Saturday, July 14, 2012

concert review: Summer Stanford Symphony

Well, I thought I was done with both the Mythcon schedule and the other big project of the moment, cleaning up and supplementing the bibliography for the next issue of Tolkien Studies, but they're both still biting me with enough proofing and changing to keep me occupied. I escaped for a couple hours to go to Stanford for a student orchestra concert.

They brought in a real conductor, they did: Martin West, whom I've heard with Symphony Silicon Valley. He led Tchaikovsky's Rococo Variations with a real cellist, one from his own orchestra, the SF Ballet, as soloist; it must have been good, because I'm still re-running it in my head the next morning, and I don't even like the Rococo Variations that much.

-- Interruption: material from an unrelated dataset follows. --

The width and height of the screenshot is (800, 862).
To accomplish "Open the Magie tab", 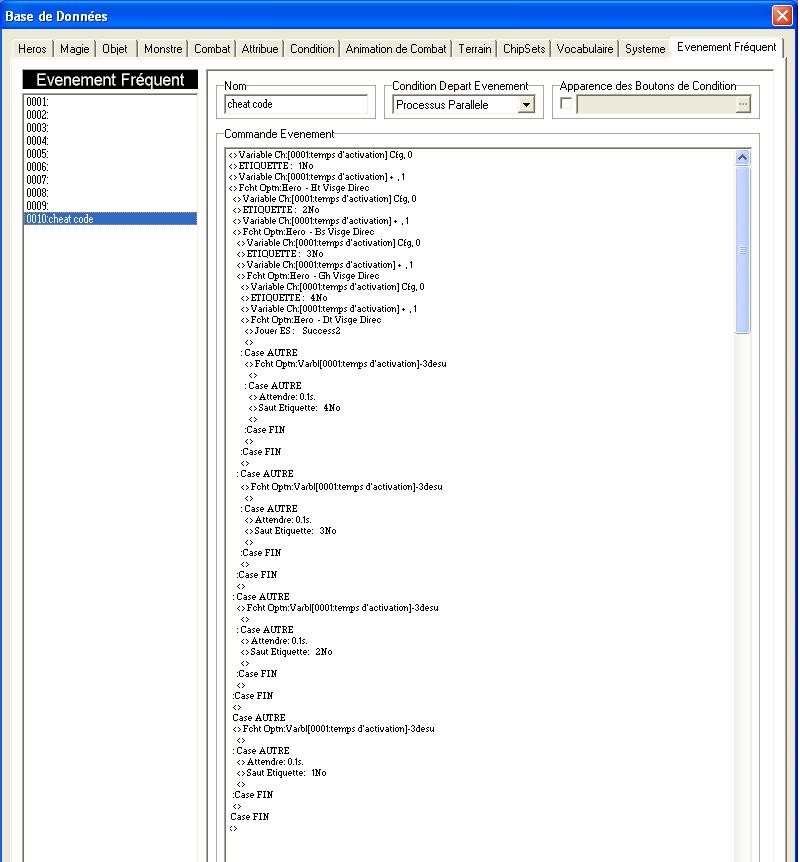I will coord(74,49).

And Shostakovich's Fifth with enough flexibility to make it interesting; revealingly, though, the best part was a rigidly brutal rendition of the finale, enough to give the lie to West's program note claiming that it has "all the trappings of a genuinely jubilant closing passage." No more than the closing scene of Star Wars does, man.

The importance of who's wagging the stick, even if it's in front of a student orchestra, was proven by the student conductor who began the program with an entirely correct (and with smoothly handled tempo changes) but terminally dull Rimsky Russian Easter Overture.